Castro Henriques destaca como exemplos de robustez do cluster o investimento de 40 milhões de euros da Stelia Aerospace, do grupo Airbus, no país, bem como a aposta da alemã RFA para “a produção de foguetões a partir de Portugal” e os investimentos da Lauak, Embraer e Mécachrome, que desde 2008 “optaram por Portugal para a localização de centros de produção de componentes aeronáuticos”.

Todos estes investimentos tiveram influencia da AICEP.

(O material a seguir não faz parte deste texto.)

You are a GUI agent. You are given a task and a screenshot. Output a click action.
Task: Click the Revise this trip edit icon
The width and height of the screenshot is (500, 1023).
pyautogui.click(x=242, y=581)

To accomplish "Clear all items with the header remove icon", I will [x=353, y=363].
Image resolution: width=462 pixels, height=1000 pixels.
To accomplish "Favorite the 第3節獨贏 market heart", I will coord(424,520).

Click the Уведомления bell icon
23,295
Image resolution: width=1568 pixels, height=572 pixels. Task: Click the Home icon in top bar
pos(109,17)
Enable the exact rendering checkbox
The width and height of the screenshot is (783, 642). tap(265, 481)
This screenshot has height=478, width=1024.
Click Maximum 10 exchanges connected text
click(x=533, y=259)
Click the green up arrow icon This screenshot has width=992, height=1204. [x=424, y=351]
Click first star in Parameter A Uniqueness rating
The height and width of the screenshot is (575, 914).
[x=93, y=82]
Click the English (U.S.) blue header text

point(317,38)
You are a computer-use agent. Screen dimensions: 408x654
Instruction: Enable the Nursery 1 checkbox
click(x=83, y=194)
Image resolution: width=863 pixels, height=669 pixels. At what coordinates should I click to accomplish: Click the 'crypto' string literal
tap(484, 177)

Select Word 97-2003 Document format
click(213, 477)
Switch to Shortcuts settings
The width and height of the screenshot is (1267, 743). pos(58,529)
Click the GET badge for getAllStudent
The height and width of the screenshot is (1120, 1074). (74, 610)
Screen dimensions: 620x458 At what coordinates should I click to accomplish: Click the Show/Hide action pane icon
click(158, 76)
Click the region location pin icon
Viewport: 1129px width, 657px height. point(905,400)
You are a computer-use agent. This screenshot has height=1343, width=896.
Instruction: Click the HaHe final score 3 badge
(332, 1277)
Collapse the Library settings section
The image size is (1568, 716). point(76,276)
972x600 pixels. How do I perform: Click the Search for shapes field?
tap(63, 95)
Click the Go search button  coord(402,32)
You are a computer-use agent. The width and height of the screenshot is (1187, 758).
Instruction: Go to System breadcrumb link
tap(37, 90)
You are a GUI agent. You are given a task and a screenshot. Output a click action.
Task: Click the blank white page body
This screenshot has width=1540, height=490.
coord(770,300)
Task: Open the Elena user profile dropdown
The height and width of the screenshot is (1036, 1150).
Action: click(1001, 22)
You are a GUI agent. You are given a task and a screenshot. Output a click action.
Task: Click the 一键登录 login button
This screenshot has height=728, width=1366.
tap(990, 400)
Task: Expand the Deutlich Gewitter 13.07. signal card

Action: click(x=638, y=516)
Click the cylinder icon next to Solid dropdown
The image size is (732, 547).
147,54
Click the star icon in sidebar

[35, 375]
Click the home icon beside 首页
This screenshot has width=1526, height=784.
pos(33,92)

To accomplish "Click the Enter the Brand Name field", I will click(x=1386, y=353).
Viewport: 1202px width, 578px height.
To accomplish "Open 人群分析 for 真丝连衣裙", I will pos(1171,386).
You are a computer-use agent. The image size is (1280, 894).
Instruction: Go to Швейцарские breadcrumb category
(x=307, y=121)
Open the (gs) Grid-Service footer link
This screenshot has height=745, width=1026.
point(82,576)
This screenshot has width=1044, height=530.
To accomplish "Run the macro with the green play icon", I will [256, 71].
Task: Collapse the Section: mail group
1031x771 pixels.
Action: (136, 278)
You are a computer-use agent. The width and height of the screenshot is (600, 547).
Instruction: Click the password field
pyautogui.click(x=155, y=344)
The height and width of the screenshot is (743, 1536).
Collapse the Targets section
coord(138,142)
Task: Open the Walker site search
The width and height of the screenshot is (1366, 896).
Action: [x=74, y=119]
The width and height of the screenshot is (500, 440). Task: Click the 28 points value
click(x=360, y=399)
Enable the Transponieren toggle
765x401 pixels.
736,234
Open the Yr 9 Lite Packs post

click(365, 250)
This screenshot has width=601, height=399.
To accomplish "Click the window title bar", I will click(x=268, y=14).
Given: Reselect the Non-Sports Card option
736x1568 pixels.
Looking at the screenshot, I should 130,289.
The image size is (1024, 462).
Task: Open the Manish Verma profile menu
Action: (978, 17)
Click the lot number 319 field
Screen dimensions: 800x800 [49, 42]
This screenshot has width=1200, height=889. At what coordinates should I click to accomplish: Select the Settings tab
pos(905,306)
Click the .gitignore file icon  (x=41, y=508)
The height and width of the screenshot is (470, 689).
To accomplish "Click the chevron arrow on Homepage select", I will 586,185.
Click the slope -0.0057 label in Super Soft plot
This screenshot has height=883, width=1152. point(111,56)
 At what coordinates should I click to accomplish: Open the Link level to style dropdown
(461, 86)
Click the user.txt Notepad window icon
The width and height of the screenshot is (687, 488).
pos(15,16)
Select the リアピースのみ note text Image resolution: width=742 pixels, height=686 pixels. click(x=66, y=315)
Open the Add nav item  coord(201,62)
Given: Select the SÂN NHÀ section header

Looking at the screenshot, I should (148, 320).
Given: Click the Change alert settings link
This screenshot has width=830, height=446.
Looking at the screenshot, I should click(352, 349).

E podem surgir mais investimentos, futuramente, com as empresas internacionais a procurar Portugal para desenvolverem “competências no fabrico de componentes para novas famílias de aviões de passageiros monocorredor” e para desenvolverem “novos materiais para o fabrico de componentes” e novas soluções tecnológicas “para sistemas de voo e sistemas de gestão de cabines de voo”.

O interesse internacional em montar operações industriais e de I&D associadas ao cluster aeroespacial justifica-se com “vários fatores competitivos” de Portugal – diz Castro Henriques -, como o “talento altamente especializado” ou a posição geoestratégica de Portugal, a estabilidade social e a “inexistência de risco [em termos de cadeias de fornecimento]”, bem como pelas competências lusas em I&D.

No entanto, o líder da AICEP alerta: “Para que esta indústria continue em crescimento é importante consolidar a presença das empresas portuguesas já existentes nos mercados em que atuam e ajustar alguma produção às novas tendências”.